I completely understand the difficulties of making and storing antimatter, so I am not talking about the mechanism or the way of doing it here, I am just talking about the concept.
As far as I know, nuclear power plants use the heat from the nuclear fission reaction to heat water and use the steam through turbines and generators to generate electricity. So, if we could somehow use the annihilation of matter-antimatter inside a reactor, would it still be a viable way of generating heat and thus electricity ? or is there something special for nuclear fission that is not available for matter-antimatter annihilation ?
Best Answer
Short answer: Yes, it can. Although for near-future application the utility of antimatter would be not as a fuel per se but as a catalyst of nuclear reaction.

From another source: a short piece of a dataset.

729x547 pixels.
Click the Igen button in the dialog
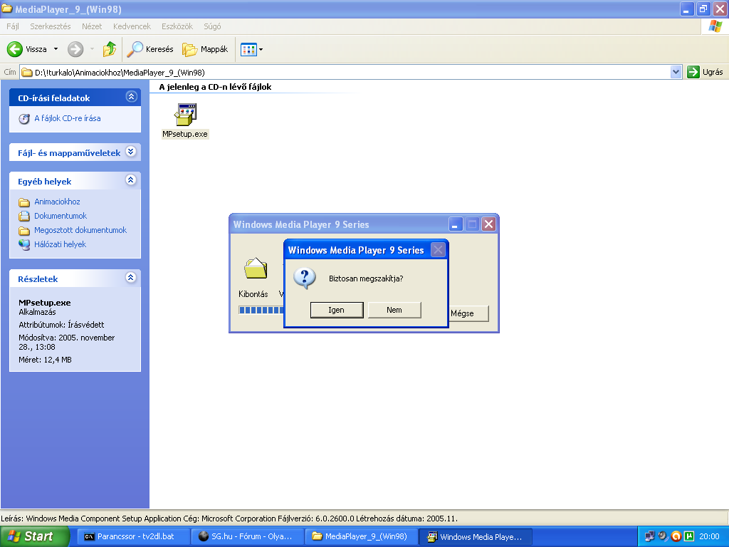click(337, 310)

The energy density of proton antiproton annihilation is $1.8\times 10^{14}\text{J}/\text{g}$ of antiproton is hundreds times that of fusion or fission reactions.
One field where antimatter could be of use is space where enormous cost of its production is offset by the small mass of the product and relative small size of devices utilizing this energy. Therefore most of concepts for utilizing such energy (at least in the context of near future technology) is for propulsion purposes.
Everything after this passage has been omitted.